GOAL OF THE EXERCISE: Your answer is the lines below, exactly, from the one that contains "Giới thiệu (340, 36)" through the one that contains "ổ cắm lioa kéo dài (351, 1506)", both included.

Stored records:
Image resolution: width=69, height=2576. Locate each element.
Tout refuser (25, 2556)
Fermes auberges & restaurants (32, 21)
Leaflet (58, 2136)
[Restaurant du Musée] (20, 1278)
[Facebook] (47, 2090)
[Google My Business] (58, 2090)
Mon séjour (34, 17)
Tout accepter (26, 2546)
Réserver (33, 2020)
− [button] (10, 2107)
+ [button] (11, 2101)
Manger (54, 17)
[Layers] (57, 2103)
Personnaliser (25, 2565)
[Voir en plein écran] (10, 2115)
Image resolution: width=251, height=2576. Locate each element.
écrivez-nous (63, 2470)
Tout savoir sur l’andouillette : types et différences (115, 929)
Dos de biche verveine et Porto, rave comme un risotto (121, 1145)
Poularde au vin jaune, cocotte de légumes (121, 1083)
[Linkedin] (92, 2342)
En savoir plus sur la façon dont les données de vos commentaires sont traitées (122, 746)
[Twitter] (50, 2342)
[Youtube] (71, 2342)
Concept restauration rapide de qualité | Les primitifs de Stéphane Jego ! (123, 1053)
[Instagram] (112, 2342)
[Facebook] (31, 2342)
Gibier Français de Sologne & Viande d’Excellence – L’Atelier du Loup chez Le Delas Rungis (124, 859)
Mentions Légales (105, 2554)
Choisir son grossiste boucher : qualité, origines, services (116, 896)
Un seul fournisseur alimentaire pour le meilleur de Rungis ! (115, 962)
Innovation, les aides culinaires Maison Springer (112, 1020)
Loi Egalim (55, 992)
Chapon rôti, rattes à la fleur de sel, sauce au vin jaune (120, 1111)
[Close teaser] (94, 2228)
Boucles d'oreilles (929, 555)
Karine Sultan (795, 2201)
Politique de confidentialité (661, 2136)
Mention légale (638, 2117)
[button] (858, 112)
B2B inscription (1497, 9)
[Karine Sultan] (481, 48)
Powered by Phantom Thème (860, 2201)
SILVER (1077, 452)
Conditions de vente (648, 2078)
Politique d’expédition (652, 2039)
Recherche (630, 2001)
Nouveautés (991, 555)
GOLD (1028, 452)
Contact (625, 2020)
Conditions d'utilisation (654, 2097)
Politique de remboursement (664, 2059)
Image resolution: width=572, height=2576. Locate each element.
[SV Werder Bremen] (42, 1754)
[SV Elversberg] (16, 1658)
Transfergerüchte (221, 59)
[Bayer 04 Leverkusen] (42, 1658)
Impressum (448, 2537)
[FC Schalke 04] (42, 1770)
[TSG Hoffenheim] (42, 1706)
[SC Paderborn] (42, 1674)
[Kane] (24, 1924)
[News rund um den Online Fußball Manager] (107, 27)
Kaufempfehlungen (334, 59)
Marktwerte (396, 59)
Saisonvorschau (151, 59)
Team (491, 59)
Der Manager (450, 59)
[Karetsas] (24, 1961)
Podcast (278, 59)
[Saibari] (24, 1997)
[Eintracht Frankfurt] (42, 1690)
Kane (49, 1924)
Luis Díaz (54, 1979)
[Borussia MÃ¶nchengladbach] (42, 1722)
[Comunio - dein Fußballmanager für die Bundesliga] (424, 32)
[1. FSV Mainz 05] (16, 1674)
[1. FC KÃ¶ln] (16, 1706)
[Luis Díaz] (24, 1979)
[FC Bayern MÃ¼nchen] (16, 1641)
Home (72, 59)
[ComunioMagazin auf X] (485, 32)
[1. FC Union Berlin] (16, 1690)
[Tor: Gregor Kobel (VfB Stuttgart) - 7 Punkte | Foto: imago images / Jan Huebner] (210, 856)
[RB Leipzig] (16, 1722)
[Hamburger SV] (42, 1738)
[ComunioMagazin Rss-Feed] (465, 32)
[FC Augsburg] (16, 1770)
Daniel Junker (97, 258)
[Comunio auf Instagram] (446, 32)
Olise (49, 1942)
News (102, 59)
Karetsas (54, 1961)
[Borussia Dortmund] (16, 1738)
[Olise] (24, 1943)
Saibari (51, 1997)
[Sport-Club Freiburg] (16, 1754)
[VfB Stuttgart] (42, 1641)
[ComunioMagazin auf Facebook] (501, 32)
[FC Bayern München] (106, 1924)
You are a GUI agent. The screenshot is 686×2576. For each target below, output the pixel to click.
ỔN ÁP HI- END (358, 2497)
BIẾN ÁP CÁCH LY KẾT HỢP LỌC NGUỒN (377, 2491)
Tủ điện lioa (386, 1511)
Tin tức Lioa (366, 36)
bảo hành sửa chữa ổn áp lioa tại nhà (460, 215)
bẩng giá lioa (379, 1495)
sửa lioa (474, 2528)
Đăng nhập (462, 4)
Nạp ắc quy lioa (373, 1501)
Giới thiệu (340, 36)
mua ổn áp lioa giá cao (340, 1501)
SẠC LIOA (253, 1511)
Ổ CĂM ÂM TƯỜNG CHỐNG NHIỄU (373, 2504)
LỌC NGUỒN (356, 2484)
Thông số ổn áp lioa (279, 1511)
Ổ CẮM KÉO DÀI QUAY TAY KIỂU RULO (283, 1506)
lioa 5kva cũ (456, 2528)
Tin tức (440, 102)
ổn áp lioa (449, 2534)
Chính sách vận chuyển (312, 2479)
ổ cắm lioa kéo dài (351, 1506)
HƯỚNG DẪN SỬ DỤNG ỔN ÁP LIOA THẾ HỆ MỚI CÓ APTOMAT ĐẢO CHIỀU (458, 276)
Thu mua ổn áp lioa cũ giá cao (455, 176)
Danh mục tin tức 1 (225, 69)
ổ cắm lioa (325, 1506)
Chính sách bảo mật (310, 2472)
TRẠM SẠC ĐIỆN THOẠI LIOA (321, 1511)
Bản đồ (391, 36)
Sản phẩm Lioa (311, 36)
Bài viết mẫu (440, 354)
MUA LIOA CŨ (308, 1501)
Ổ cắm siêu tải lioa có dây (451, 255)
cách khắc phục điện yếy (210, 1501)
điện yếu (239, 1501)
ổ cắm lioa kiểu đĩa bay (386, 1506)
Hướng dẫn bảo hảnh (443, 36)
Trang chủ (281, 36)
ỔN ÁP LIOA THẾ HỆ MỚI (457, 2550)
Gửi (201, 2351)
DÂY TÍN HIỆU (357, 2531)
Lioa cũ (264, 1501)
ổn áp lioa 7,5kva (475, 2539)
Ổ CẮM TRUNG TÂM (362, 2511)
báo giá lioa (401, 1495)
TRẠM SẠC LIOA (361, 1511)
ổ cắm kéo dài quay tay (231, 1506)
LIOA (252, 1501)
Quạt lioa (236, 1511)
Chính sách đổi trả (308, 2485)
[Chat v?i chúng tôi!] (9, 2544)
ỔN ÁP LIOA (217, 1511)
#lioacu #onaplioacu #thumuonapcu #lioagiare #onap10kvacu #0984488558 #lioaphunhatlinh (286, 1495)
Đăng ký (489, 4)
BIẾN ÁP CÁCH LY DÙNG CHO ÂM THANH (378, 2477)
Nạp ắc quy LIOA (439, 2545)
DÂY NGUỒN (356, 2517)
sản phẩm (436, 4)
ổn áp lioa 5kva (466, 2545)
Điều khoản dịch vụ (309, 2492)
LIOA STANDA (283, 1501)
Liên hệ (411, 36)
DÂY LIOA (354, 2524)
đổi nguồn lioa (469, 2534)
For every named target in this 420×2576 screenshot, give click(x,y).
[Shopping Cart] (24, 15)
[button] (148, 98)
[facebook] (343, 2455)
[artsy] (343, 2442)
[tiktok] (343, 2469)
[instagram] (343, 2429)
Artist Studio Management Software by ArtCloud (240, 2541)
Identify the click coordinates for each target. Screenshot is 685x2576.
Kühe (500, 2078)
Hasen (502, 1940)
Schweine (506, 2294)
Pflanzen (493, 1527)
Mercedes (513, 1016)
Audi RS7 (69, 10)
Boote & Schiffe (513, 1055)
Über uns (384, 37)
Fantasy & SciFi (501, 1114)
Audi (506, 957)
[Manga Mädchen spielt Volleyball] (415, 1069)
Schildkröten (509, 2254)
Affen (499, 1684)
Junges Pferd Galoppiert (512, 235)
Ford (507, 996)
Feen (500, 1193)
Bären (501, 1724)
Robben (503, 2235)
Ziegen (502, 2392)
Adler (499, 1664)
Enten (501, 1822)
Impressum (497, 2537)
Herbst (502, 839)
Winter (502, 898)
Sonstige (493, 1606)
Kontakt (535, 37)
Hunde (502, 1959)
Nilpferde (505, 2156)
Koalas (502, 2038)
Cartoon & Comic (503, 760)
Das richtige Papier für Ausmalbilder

REPLY TO THE EXERCISE:
Giới thiệu (340, 36)
mua ổn áp lioa giá cao (340, 1501)
SẠC LIOA (253, 1511)
Ổ CĂM ÂM TƯỜNG CHỐNG NHIỄU (373, 2504)
LỌC NGUỒN (356, 2484)
Thông số ổn áp lioa (279, 1511)
Ổ CẮM KÉO DÀI QUAY TAY KIỂU RULO (283, 1506)
lioa 5kva cũ (456, 2528)
Tin tức (440, 102)
ổn áp lioa (449, 2534)
Chính sách vận chuyển (312, 2479)
ổ cắm lioa kéo dài (351, 1506)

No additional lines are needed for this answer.